Where’s Canada gone? It’s a question foreign diplomats posted to Ottawa ask, privately and quietly of course. And it’s a good question, because the current government in Ottawa has distanced Canada somewhat from its traditional allies.
Whereas Canada some decades ago practised what was called “quiet diplomacy,” which had its strengths and weaknesses, today the federal government prefers “bullhorn diplomacy,” regardless of what traditional allies think or are doing.
This new diplomacy is supposed to be based on “principles,” the accusation being that previous Canadian foreign policy was not. Rather, foreign policy had been based, Conservatives like to say, on “go along to get along,” or a lot of mushy pronouncements lacking purpose or direction, especially the full-throttle defence of Canada’s “interests.”
Today, without exaggerating Canada’s influence anywhere, it is instructive how offside Canada is on various issues with traditional allies.

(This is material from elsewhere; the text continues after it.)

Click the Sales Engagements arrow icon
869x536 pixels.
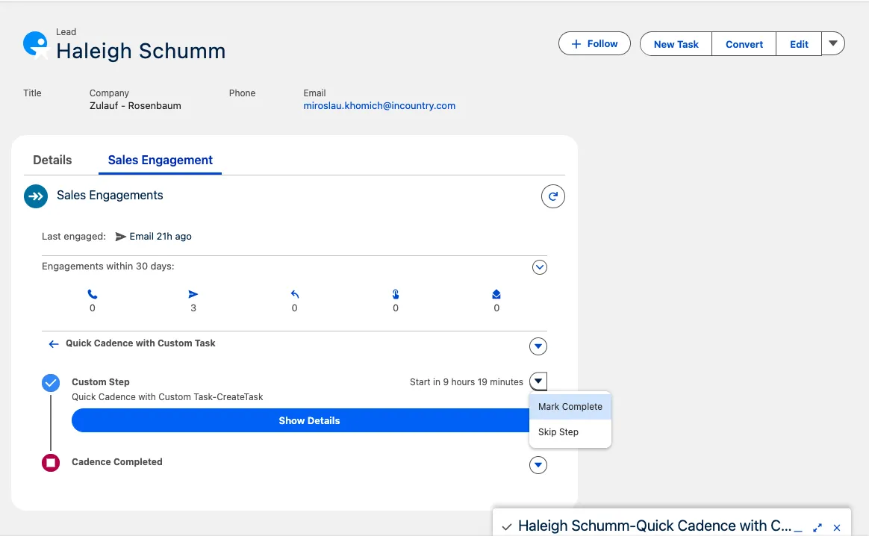coord(36,196)
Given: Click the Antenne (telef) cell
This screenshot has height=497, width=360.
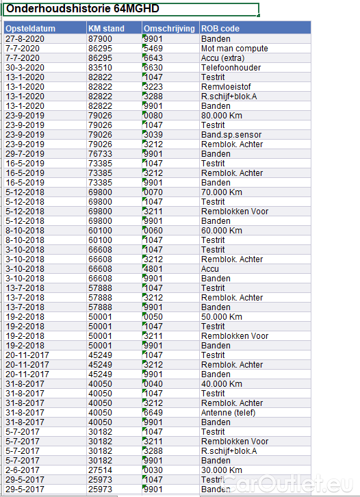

For example, every country with which Canada has been traditionally allied has been calling for a ceasefire in the Israeli-Hamas “conflict” (or “war” if you prefer). The Obama administration has been using whatever diplomatic leverage it could to bring one about. Canada, by contrast, stands mute, which is to say the government might like a cessation of hostilities (or maybe not for the time being), but will continue to take its cue from the government of Benjamin Netanyahu in Israel.
It also lines up with the Netanyahu government in being fearful of nuclear talks with Iran. Yes, the Harper government nominally says it hopes the talks might reach an agreement, but the terms of success as articulated by Ottawa are those of the Netanyahu government and, as such, can never be the foundation of a negotiated agreement.

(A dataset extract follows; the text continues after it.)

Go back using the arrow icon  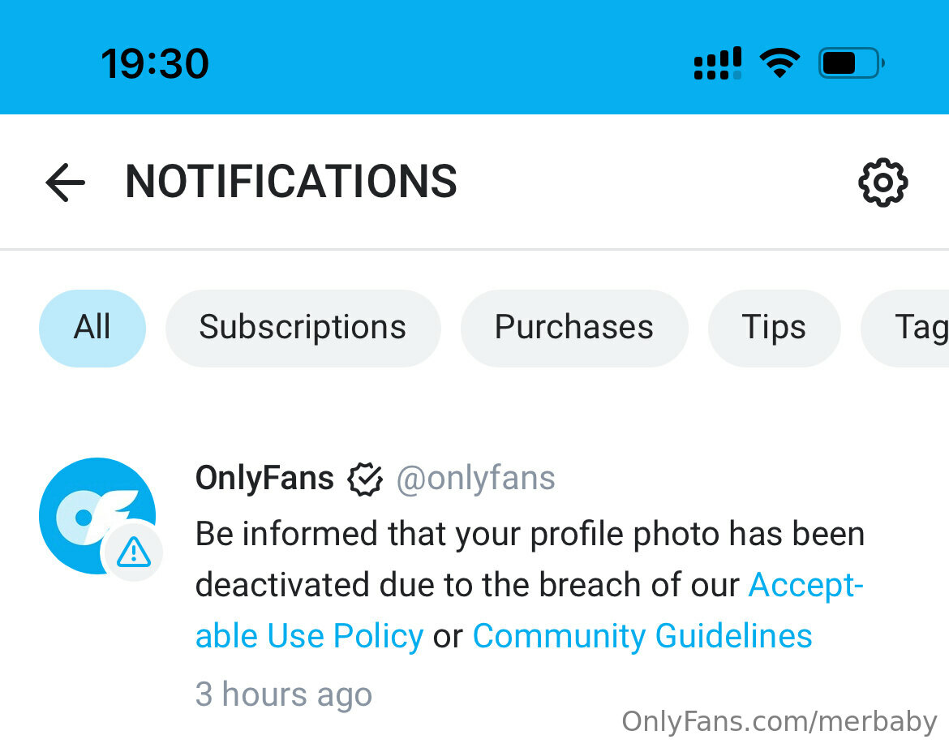[x=66, y=183]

So, once again, Canada is offside with the United States, Britain, France and Germany, which are negotiating with Iran. Fire-breathing rhetoric continues to be directed from Ottawa at Tehran. The Canadian embassy there remains closed, whereas the British have just reopened theirs.
On relations with Russia, Canada has the luxury of having limited trade and few contacts, a perfect setting for bullhorn diplomacy directed not just at Vladimir Putin, but indirectly and indiscreetly at European allies admittedly torn and dithering about how to handle Russia because they, unlike Canada, have substantial interests and a long intertwined history. Lectures from Ottawa will be as appreciated (and therefore unhelpful) in the capitals of Western Europe as the ones former finance minister Jim Flaherty used to direct about the European Union’s struggle with its economic policies in the years following the crash of 2008.

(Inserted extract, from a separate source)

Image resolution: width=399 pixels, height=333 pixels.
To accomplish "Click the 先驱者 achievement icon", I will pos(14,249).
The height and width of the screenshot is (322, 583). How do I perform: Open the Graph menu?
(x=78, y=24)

Relations with the Obama administration are rocky, to put matters diplomatically. The Harper government is so peeved with Barack Obama’s refusal to agree to the Keystone XL pipeline that it was forcing senior U.S. diplomats to clear meetings with Canadian ministers through Mr. Harper’s office, an obvious (and childish) effort to express displeasure. The government’s decision to put so many diplomatic eggs in the Keystone XL pipeline has had a souring effect on general relations.
Bullhorn diplomacy for Keystone – countless Canadian speeches, expensive advertising in U.S. publications, Mr. Harper’s assessment that approving Keystone is a “no-brainer” – hasn’t got the job done yet. Ironically, for those with a taste for irony, it seems all right for the Canadian ambassador in Washington to do his job by telling everyone in sight about the merits of Keystone, but then the Harper government gets annoyed at the Mexican envoy to Canada for doing the same thing about the continued imposition of visas on his fellow-countrymen. Deux poids, deux mesures.
If relations with North American partners and some of those in Western Europe (Poland notably excepted) are somewhat distant, how’s diplomacy working elsewhere? Some time ago, a thaw in the Harper government’s attitude toward China offered the hope of constructive relations. Certainly the Harper government is spending money opening new offices in that country, but on all the big-picture stuff – investment agreement, trade deal – nothing is happening.
It turned out that among Canadians and the Conservative base in particular, China was not a popular country. Perhaps yet another Canadian government attitude toward China will be on display if Mr. Harper visits there this fall. If so, it would be perhaps the third or fourth face his government has shown the Chinese.
By happy contrast, relations with Japan are very good. Foreign Minister John Baird was just there for the fifth time. Negotiations for a free-trade deal continue. Let’s hope they succeed.